Silver Screen Fiend
by Patton Oswalt
2015 • 240 pages • Scribner
I first heard of Silver Screen Fiend when I couldn’t get to my laptop fast enough to keep Hulu from autoplaying the next segment on Late Night with Seth Meyers at full blast at godawful in the morning. (Why was I watching Late Night with Seth Meyers clips at godawful in the morning? Hi, I’m Clare, I find Seth Meyers personally inspiring, nice to meet you.) And there was Patton Oswalt, promoting his new book and explaining that he should have known the film obsession of his youth was an addiction when he made his date walk back to her car alone at three or four in the morning.
I adored the memoir portions of Oswalt’s last book, Zombie Spaceship Wasteland. In that book, he absolutely nails the frustration and lack of cultural resources endemic to American suburbia in such an immediate, identifiable way. While the experimental comedy portions of Zombie Spaceship Wasteland rarely landed for me, the vocabulary he gave me that I could apply to my own suburban childhood was massively useful.

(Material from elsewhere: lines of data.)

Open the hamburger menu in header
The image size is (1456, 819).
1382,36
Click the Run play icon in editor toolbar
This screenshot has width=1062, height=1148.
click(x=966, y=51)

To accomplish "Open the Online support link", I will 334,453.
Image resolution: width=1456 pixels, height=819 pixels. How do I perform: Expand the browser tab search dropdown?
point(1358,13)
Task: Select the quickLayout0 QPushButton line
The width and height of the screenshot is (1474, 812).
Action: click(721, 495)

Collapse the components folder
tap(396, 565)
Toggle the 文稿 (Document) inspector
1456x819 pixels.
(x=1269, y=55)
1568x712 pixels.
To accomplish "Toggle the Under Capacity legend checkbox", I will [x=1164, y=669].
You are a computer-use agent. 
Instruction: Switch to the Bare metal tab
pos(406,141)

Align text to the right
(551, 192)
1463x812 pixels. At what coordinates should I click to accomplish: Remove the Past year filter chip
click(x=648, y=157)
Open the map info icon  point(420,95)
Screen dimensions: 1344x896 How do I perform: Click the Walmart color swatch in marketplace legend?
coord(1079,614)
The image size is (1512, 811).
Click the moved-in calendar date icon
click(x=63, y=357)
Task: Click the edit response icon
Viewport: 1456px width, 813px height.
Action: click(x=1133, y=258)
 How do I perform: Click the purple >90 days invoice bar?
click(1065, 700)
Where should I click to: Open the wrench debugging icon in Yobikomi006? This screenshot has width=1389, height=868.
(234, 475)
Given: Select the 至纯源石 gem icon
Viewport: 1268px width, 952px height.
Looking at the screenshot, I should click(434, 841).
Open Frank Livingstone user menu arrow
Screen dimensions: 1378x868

And yet, I’ve cooled on Oswalt as of late. I still find him an engaging memoirist and funny comedian—check my Netflix queue if you don’t believe me—but his going on a rant about how comedy is too politically correct these days on Twitter after assuming that Joss Whedon was chased off the site by rabid feminists angered by The Avengers: Age of Ultron’s treatment of Black Widow understandably dampened my enthusiasm. For the most part, I can follow Oswalt joyfully down his intricate comedic constructions, but when he ends up accusing people like yours truly for destroying comedy, it’s a little hard to swallow. It’s the sort of thing that reminds me why I’m actively trying to read an equal amount of women authors to men authors this year. Whatever tolerance I’ve had for behavior and thinking like that has evaporated in recent years, shortly after realizing that I don’t have to put up with or even consume them.
That’s largely how Silver Screen Fiend played out for me. For the most part, I was right there with Oswalt, as he detailed the joys of film and the compulsive, superstitious thinking that led him to spend so much time at the legendary New Beverly. His concept of addiction incorporates compulsive and superstitious behaviors, the way film became Oswalt details his concept of Night Cafes, named after the Vincent van Gogh painting that marked a drastic shift in the artist’s work and his mental state. Night Cafes are rooms or moments or places that, once you enter, change you completely forever. And he talks a lot about his time on the alternative comedy scene in the nineties, from the different vibes of comedy rooms to horror stories about entitled comedians and/or actors (names are not named, save for one shady but still legal footnote about a nineties sitcom star and his “friends”) to a truly fantastic story about the end of his live readings of Jerry Lewis’ The Day The Clown Cried. (Featuring Bob Odenkirk uttering the immortal line, “Chevy Chase was born to play a clown who leads children into a gas oven!” ).
And Oswalt offers up a truly moving tribute to Sherman Torgan, the owner and curator of the New Beverly Cinema, who passed in 2007. He details an entire month of cinematic programming composed entirely of films that never got made, with the delight and reverence a true film buff inevitably feels for their cinematic mentor.
But Oswalt’s realization that his obsession with films has become a destructive addiction comes when, after dissecting the recently released The Phantom Menace with friends, he concludes that they’re not contributing anything to film. I understand where Oswalt is coming from—his misadventures at the New Beverly were purportedly to train him to be a film director, something he did not accomplish during the period covered here—but the idea that film criticism, even something so casual as a pack of Star Wars fans pulling apart the mess of The Phantom Menace, is not a contribution to film is just baffling. Given that Oswalt refers to a handful of film books, I’m guessing that Oswalt doesn’t consider such discussions criticism in a constructive way. Which, of course, is certainly his right to do so, but I can’t follow him there. Overindulging on anything to the detriment of your life is destructive, I agree, and focusing on the negative to the point that you’re not actually moving forward on your life goals is also destructive, but film criticism is a brilliant, important thing. All criticism is a brilliant, important thing, and I don’t know if it’s a good idea to dismiss casual film dissection as not “important” enough to properly count as criticism. Of course, Oswalt’s point is that it was hardly casual… but it still shades too closely to the line where I divide from him for my comfort.
I rented this book from the public library.